For over a year now, the VitaminC4covid team has been calling on the government to carry out a proper review of the evidence for vitamin C, in order to inform the public and medical profession. Such a review has not taken place, despite assurances. NICE confirmed that neither NICE nor the multi-agency RAPID C-19 (Research to access pathway for investigational drugs for COVID-19) have undertaken a review of vitamin C for COVID-19 since September 2020.

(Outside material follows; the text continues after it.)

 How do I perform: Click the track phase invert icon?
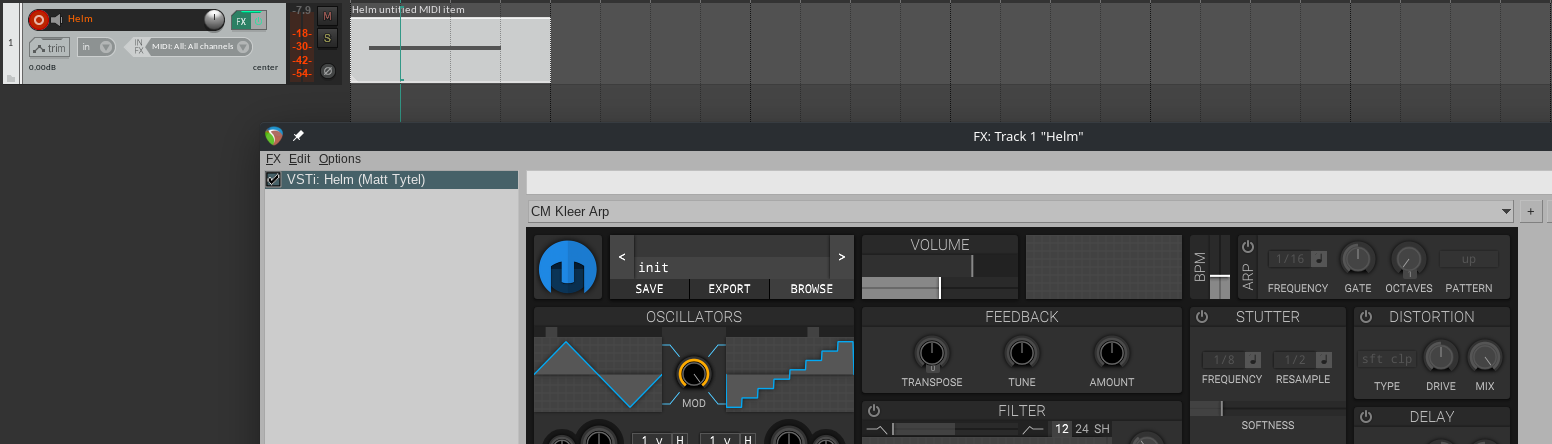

In June 2020, Secretary of State for Health and Social Care Jo Churchill said PHE was not aware of any robust evidence that vitamin C can boost the immune system to prevent COVID-19 or mitigate its effects. She said PHE was monitoring emerging evidence on nutrition and COVID-19 and assessing its quality, involving the Scientific Advisory Committee on Nutrition as appropriate. Yet in February 2021 she confirmed that PHE had not reviewed the evidence.

Nutritionist Patrick Holford, who founded VitaminC4Covid, says “there seems to be a double standard” in relation to the use of vitamins to prevent or treat COVID-19.

“The promise of evidence-based medicine to those advocating non-drug treatments such as vitamins was effectively - come up with the evidence and we’ll treat it like any other medicine. The evidence is now undeniable so why aren’t people being told to take high dose vitamin C upon infection and all hospitals checking vitamin C status with urine sticks as a routine measure and acting accordingly? Vitamin C is safe, inexpensive, available and now proven to work,” he says.